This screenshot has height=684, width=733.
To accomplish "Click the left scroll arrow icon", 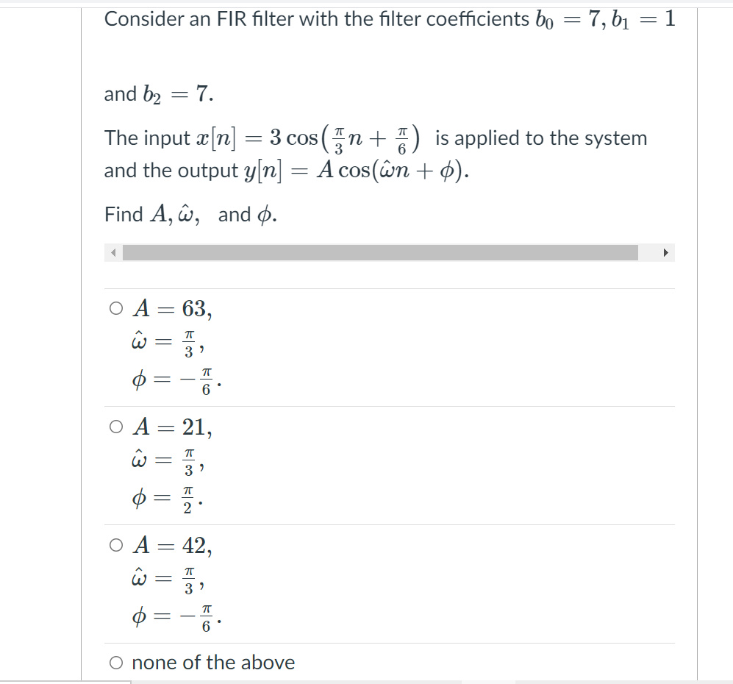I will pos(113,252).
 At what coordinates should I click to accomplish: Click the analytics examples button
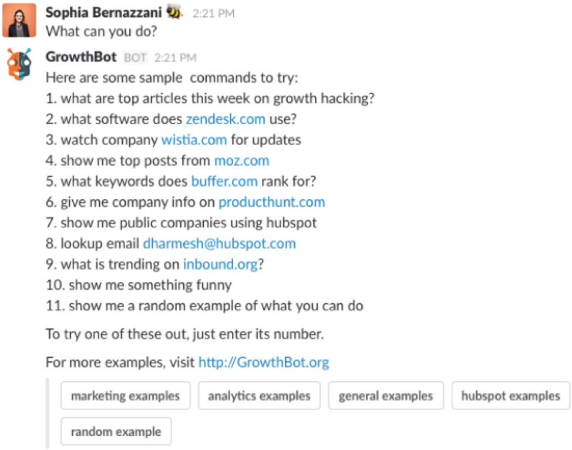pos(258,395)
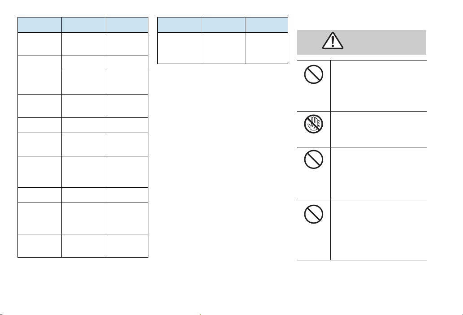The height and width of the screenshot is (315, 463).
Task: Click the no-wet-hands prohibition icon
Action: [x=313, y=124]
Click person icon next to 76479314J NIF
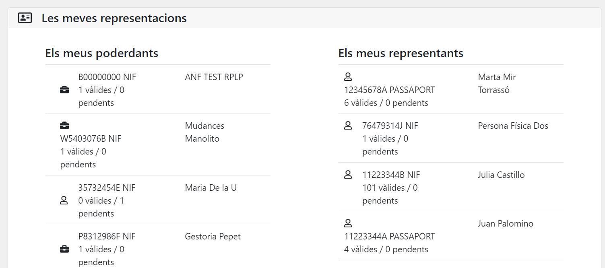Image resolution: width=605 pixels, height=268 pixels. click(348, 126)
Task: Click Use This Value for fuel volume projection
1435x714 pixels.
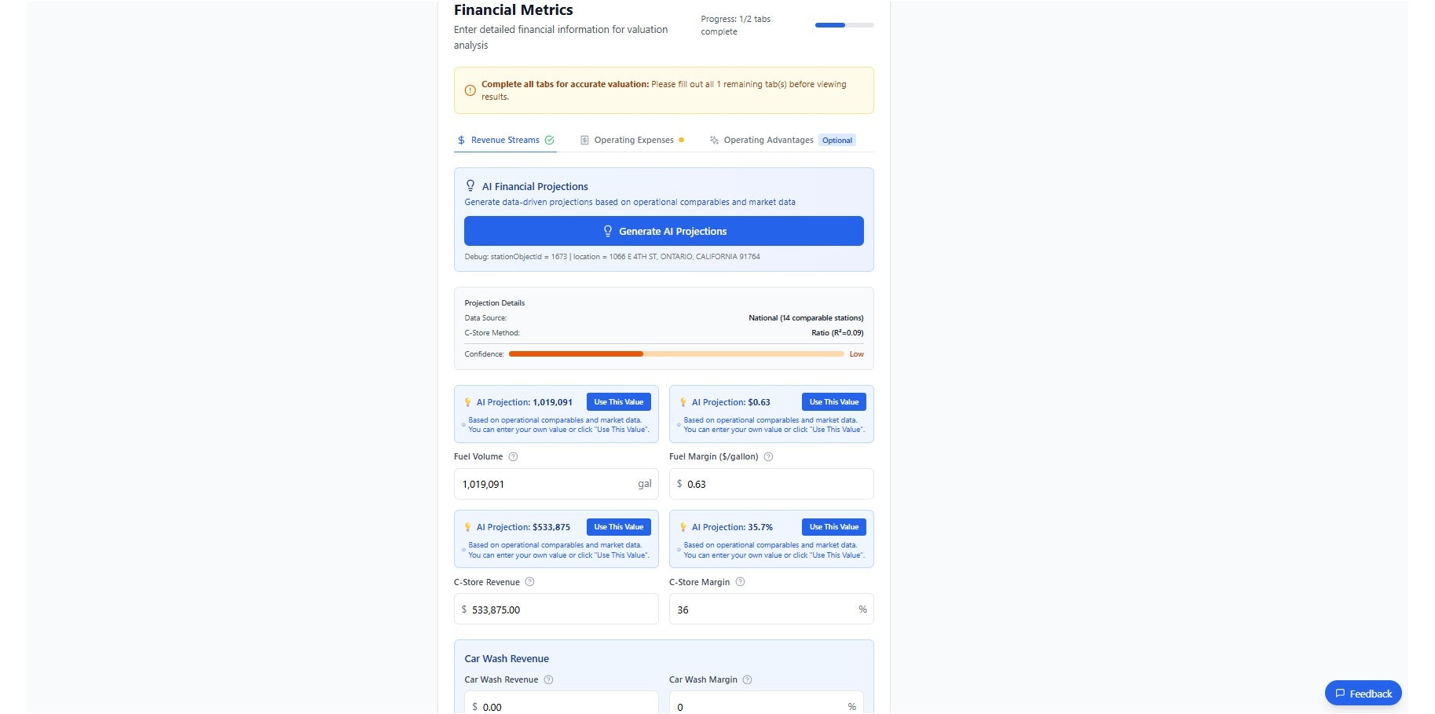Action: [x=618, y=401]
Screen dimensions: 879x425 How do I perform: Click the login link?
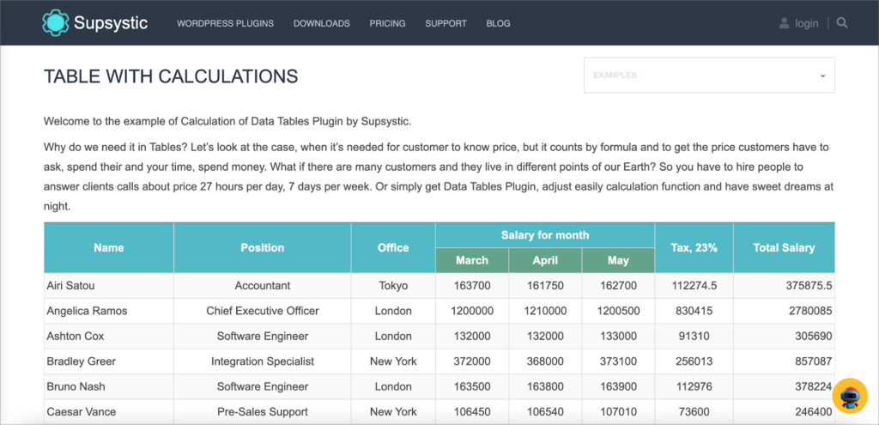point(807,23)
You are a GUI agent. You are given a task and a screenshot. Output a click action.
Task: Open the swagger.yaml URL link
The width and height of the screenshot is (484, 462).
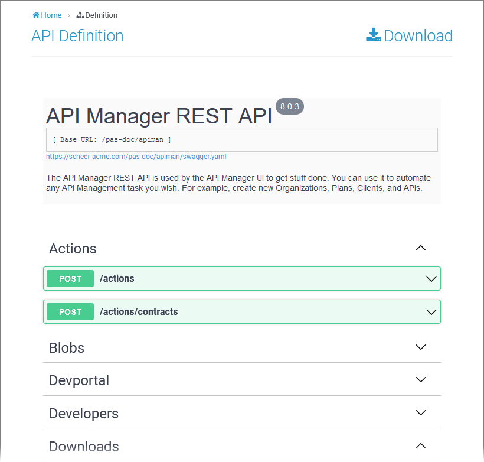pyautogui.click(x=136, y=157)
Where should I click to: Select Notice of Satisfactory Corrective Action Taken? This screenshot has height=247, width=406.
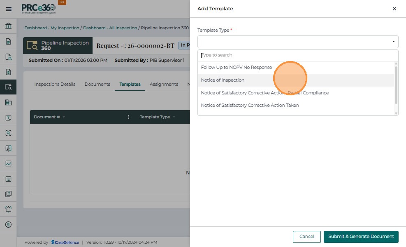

(Task item)
What is needed is an exact copy of every line from the one with "Click person icon next to 76479314J NIF" to the end of the listing above, with the pictures left out.

(Answer)
Click person icon next to 76479314J NIF
Image resolution: width=605 pixels, height=268 pixels. click(348, 126)
Task: Click Use This Value for fuel volume projection
1435x714 pixels.
Action: [x=618, y=401]
Screen dimensions: 879x425 How do I perform: Click the login link?
point(807,23)
You are a GUI agent. You are given a task and a screenshot. Output a click action.
Task: Open the swagger.yaml URL link
The width and height of the screenshot is (484, 462).
pyautogui.click(x=136, y=157)
Where should I click to: Select Notice of Satisfactory Corrective Action Taken? This screenshot has height=247, width=406.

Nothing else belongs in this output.